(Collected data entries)
Segment Open

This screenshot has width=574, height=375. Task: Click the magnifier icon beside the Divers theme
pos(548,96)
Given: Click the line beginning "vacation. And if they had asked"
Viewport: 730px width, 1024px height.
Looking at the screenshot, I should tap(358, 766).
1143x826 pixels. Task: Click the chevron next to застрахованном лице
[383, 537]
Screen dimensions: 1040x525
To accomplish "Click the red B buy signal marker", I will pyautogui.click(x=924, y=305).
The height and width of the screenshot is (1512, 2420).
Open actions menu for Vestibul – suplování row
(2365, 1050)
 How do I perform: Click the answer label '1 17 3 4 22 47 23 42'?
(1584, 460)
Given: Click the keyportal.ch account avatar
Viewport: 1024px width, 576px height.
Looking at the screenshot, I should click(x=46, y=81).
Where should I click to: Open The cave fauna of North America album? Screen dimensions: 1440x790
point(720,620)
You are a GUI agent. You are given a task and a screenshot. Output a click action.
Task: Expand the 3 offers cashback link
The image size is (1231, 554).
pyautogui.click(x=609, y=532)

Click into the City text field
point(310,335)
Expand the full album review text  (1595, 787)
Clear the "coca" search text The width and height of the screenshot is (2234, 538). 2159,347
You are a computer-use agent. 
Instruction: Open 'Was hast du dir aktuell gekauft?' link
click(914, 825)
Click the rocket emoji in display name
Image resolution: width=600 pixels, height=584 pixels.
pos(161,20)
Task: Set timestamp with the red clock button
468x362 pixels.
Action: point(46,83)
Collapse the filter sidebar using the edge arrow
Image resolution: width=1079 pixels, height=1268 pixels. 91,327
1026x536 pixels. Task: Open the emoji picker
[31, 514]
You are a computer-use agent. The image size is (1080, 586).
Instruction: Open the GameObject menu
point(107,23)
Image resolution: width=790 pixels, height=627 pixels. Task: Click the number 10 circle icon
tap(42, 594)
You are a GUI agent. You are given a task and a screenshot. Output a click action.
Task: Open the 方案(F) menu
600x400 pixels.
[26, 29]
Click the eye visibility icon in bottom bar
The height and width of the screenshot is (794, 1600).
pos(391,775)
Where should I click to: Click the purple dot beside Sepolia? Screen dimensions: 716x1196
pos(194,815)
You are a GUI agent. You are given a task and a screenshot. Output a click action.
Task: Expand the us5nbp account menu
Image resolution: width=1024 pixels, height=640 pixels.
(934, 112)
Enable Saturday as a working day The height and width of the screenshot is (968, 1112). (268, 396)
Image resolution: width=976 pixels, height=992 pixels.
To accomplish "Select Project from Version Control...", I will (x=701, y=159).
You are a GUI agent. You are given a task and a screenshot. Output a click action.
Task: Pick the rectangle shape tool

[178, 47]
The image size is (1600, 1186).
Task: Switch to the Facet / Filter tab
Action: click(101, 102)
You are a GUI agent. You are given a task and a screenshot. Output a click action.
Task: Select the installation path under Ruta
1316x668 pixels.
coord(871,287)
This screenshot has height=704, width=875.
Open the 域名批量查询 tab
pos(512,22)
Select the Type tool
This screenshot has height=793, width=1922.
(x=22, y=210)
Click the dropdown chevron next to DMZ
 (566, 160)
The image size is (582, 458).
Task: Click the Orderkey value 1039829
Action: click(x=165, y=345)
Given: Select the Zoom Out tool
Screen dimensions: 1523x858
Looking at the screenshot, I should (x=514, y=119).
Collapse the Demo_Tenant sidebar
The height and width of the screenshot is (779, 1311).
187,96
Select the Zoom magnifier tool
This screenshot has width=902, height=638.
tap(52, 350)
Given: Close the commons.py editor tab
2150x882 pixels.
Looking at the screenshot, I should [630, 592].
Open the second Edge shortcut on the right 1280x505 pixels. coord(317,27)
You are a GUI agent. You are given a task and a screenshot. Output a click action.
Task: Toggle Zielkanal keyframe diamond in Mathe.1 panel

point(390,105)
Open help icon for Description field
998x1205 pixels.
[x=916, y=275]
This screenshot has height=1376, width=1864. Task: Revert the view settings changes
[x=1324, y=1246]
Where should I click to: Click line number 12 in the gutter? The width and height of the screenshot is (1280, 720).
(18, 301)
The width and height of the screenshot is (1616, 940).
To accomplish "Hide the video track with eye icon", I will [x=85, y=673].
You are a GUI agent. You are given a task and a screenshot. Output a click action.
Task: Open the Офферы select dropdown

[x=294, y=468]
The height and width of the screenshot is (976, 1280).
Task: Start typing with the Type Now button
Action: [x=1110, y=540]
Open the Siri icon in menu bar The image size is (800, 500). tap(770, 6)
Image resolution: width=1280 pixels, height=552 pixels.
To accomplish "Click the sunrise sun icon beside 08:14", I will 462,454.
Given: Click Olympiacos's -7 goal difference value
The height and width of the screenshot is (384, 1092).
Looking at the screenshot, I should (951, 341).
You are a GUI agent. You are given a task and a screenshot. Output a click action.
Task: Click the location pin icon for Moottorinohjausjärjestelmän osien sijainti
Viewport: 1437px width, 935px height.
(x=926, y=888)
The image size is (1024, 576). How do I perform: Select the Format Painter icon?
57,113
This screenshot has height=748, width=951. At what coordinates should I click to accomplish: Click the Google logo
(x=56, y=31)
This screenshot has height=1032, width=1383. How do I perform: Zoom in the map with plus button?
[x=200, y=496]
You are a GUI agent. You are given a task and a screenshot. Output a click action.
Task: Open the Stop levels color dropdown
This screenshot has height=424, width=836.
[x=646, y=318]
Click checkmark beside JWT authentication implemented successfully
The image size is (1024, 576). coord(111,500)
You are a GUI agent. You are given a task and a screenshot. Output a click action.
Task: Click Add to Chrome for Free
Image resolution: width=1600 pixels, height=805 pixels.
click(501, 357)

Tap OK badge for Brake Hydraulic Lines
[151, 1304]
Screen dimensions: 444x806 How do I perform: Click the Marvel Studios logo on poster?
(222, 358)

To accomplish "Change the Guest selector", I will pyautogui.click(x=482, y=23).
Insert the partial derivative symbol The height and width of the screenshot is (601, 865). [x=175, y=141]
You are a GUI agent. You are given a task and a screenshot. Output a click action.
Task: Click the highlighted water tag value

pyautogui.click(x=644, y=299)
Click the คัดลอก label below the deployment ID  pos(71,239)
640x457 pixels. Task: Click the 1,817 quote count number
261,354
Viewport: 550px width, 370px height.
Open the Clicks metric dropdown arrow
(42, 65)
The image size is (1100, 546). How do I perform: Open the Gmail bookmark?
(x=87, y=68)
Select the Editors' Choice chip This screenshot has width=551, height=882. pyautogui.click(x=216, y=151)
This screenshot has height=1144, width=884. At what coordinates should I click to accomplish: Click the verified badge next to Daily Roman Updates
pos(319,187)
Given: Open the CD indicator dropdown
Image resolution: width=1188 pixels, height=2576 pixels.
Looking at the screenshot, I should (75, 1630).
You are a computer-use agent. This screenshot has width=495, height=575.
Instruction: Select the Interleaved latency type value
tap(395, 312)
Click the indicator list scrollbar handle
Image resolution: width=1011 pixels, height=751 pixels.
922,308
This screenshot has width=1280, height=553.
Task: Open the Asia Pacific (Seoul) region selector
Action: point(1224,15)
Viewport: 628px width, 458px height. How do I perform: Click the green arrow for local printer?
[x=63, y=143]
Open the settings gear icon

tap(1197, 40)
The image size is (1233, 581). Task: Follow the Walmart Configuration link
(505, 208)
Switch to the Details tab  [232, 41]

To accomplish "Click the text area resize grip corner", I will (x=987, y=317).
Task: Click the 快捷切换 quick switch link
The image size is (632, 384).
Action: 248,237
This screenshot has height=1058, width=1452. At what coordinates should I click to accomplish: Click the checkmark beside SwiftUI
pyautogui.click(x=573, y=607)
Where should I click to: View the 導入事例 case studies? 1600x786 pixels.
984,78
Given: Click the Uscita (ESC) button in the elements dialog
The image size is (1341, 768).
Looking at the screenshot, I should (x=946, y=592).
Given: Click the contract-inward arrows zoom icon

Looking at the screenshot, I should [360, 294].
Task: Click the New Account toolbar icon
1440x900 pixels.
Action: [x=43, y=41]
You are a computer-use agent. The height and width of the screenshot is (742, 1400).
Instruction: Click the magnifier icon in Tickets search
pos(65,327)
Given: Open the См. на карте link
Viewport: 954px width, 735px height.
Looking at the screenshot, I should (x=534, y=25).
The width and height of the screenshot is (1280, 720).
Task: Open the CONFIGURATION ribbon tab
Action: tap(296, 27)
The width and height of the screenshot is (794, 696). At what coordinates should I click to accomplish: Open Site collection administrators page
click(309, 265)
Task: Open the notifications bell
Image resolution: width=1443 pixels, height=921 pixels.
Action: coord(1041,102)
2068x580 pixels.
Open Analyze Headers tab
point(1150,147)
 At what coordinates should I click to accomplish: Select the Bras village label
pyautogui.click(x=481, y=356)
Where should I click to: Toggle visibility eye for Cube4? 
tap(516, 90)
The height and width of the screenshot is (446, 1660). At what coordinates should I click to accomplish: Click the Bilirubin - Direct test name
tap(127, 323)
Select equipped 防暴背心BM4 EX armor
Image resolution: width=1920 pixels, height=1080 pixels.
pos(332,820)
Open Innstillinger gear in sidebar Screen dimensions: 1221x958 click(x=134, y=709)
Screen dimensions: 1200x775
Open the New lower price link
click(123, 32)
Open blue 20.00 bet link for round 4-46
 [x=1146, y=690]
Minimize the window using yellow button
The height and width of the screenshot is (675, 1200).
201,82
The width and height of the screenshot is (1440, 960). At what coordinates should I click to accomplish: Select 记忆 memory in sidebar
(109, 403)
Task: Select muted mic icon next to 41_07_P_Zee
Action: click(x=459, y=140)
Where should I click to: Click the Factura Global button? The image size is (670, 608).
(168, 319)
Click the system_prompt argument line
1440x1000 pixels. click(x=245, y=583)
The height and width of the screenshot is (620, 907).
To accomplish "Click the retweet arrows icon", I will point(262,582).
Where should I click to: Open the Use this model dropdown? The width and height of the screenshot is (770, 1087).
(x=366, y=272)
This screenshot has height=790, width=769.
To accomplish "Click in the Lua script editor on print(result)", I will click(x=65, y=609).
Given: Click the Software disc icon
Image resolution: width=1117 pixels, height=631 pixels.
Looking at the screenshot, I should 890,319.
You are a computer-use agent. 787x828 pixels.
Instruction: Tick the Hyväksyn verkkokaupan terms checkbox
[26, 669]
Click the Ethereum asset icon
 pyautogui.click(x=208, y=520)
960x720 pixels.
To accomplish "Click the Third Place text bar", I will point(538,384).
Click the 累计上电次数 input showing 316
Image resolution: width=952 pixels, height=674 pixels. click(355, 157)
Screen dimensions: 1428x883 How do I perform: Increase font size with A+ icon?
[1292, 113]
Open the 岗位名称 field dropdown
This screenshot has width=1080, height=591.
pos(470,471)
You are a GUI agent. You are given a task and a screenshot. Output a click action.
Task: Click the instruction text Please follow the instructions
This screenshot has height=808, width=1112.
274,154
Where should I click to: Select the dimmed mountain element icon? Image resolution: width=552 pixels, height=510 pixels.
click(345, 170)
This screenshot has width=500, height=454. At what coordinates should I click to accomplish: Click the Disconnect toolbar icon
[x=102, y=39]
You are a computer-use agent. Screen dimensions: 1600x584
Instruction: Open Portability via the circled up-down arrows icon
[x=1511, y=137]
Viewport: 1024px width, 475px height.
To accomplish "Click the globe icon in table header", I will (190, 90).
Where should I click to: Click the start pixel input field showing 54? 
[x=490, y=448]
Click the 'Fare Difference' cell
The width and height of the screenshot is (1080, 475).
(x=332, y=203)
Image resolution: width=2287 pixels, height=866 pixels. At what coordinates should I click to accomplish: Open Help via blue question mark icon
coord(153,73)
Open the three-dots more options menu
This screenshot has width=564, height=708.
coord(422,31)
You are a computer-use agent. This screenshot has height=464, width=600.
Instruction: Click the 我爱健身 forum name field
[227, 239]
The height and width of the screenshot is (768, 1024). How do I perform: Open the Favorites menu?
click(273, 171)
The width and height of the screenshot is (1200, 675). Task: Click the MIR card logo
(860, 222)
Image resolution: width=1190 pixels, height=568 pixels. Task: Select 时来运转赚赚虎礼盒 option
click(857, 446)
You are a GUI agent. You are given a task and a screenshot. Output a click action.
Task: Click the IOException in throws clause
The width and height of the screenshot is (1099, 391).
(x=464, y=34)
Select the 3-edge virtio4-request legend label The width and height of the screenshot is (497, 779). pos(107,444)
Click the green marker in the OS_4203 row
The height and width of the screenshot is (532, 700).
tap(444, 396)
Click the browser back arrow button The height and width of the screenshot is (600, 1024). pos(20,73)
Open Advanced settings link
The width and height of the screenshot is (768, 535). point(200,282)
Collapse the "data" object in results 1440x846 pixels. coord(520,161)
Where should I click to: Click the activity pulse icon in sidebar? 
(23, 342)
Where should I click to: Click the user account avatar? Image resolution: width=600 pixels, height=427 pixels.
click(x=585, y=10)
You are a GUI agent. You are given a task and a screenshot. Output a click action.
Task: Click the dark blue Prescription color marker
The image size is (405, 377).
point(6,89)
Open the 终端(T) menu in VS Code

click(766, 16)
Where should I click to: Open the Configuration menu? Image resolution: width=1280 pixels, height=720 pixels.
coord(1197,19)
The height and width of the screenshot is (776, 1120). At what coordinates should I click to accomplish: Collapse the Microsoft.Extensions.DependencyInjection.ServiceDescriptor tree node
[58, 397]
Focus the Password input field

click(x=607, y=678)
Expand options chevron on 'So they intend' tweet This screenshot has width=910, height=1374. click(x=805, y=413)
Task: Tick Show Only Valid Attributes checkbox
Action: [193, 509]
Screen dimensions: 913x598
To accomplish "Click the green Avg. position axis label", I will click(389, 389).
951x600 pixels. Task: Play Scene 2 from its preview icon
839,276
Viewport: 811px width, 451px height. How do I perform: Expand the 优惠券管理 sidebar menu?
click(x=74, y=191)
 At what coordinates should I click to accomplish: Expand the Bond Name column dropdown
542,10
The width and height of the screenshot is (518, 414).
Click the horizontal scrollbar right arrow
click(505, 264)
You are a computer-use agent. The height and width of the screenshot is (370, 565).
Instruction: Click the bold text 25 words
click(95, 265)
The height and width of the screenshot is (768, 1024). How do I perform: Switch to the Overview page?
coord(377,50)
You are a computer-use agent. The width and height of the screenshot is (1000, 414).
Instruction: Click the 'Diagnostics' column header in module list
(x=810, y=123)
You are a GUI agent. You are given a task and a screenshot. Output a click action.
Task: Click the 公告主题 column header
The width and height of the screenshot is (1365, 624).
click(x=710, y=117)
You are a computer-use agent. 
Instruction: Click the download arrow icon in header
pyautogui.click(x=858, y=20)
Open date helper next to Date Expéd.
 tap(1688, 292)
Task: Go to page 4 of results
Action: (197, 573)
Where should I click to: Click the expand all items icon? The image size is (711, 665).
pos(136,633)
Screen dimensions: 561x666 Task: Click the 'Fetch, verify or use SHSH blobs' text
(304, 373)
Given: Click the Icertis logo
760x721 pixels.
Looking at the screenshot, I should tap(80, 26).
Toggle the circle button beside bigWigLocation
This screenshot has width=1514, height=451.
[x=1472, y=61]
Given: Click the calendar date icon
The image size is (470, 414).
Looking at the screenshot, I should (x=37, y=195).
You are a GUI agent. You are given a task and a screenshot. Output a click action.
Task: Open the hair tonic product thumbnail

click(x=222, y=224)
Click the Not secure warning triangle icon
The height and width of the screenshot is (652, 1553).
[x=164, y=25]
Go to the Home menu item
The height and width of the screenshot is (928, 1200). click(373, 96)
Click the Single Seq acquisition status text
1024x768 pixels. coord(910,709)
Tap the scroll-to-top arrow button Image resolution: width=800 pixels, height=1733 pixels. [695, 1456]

Segment Closed

■ Exercise details ■
Which lines in the data hold the string "color"? Copy each of them.

■ Finished exercise ■
Task: Open the Stop levels color dropdown
Task: Click the dark blue Prescription color marker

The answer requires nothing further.